SOURCE TEXT Start Marker

Personal information
- Full name: Ruben Toribio Díaz Rivas
- Date of birth: April 17, 1952 (age 74)
- Place of birth: Lima, Lima Province, Peru
- Height: 1.77 m (5 ft 9+1⁄2 in)
- Position: Defender

Senior career*
- Years: Team / Apps / (Gls)
- 1972–1973: Deportivo Municipal
- 1974–1976: Universitario
- 1977–1986: Sporting Cristal

International career
- 1972–1985: Peru / 89 / (2)

= Rubén Toribio Díaz =

Peruvian footballer (born 1952)

Rubén Toribio Díaz Rivas (born 17 April 1952) is a retired professional footballer from Peru who played as a defender.

==Club career==
Díaz played for Deportivo Municipal, Universitario de Deportes and Sporting Cristal in Peru. During his time with Sporting Cristal he was part of three league championship winning campaigns (1979, 1980 & 1983).

==International career==
He competed for the Peru national football team at the 1978 and 1982 FIFA World Cup. He was part of the Peru team that won the Copa América in 1975. He made a total of 89 appearances for Peru, making him the 10th most capped player for the Peru team (as of April 2021).

SOURCE TEXT End Marker
SUPPLIED MATERIAL Start Marker

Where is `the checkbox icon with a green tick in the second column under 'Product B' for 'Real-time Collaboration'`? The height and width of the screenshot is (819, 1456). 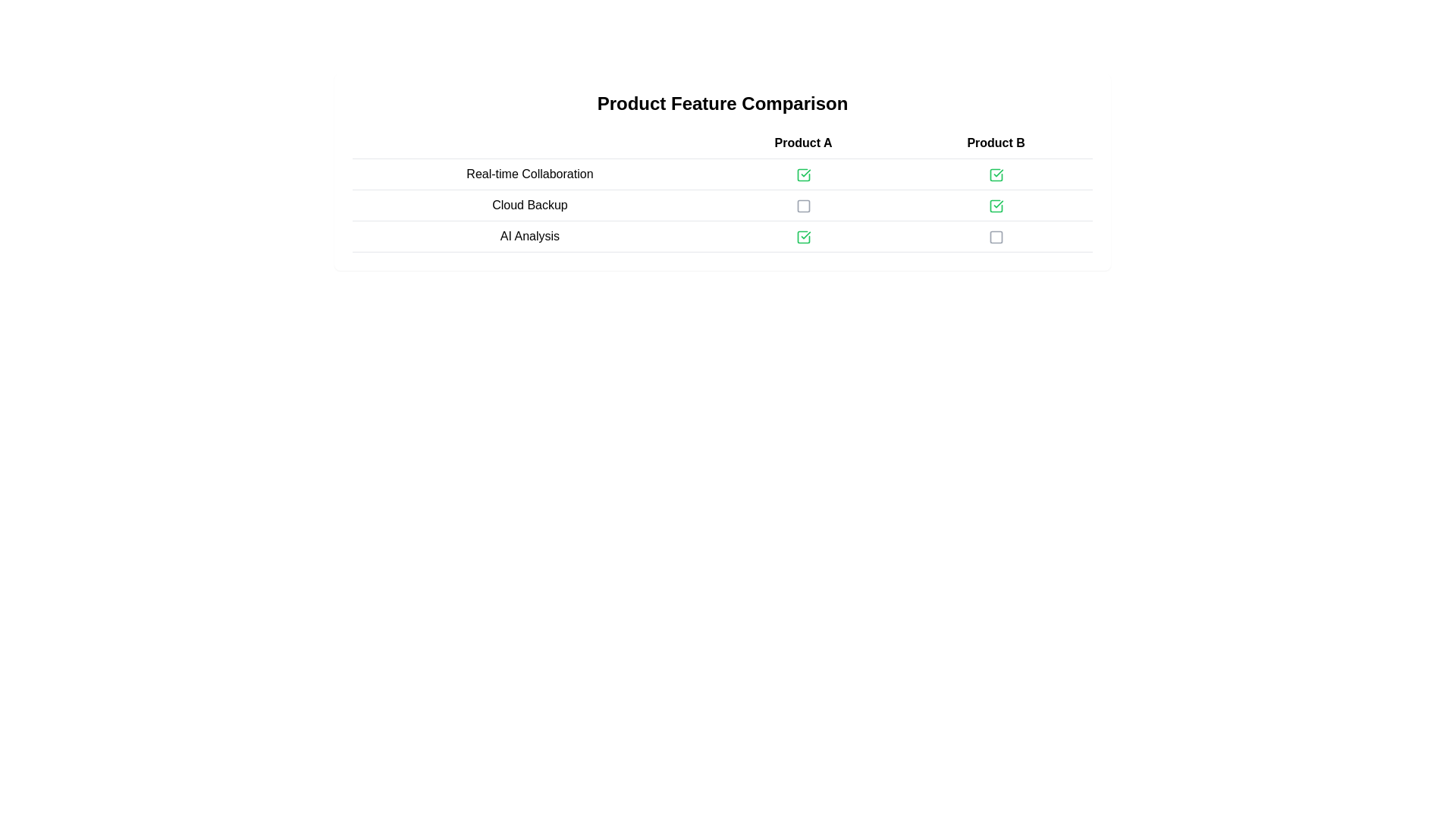
the checkbox icon with a green tick in the second column under 'Product B' for 'Real-time Collaboration' is located at coordinates (996, 174).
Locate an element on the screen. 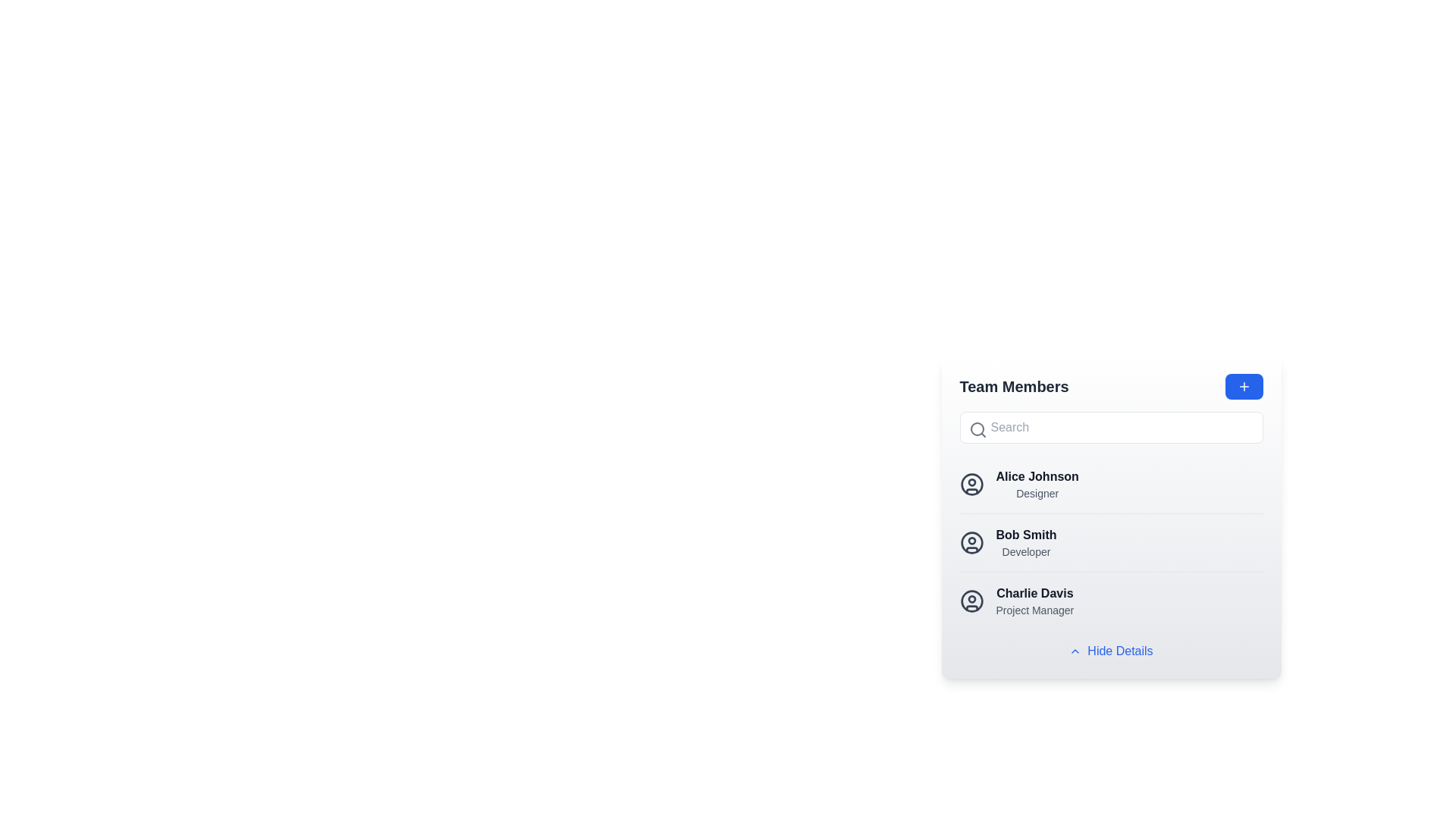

SUPPLIED MATERIAL End Marker

**PROBLEM TO SOLVE:** Quote the entire profile of Rubén Toribio Díaz word for word. The data has no connection to the text.

**TASK ANSWER:**
Personal information
- Full name: Ruben Toribio Díaz Rivas
- Date of birth: April 17, 1952 (age 74)
- Place of birth: Lima, Lima Province, Peru
- Height: 1.77 m (5 ft 9+1⁄2 in)
- Position: Defender

Senior career*
- Years: Team / Apps / (Gls)
- 1972–1973: Deportivo Municipal
- 1974–1976: Universitario
- 1977–1986: Sporting Cristal

International career
- 1972–1985: Peru / 89 / (2)

= Rubén Toribio Díaz =

Peruvian footballer (born 1952)

Rubén Toribio Díaz Rivas (born 17 April 1952) is a retired professional footballer from Peru who played as a defender.

==Club career==
Díaz played for Deportivo Municipal, Universitario de Deportes and Sporting Cristal in Peru. During his time with Sporting Cristal he was part of three league championship winning campaigns (1979, 1980 & 1983).

==International career==
He competed for the Peru national football team at the 1978 and 1982 FIFA World Cup. He was part of the Peru team that won the Copa América in 1975. He made a total of 89 appearances for Peru, making him the 10th most capped player for the Peru team (as of April 2021).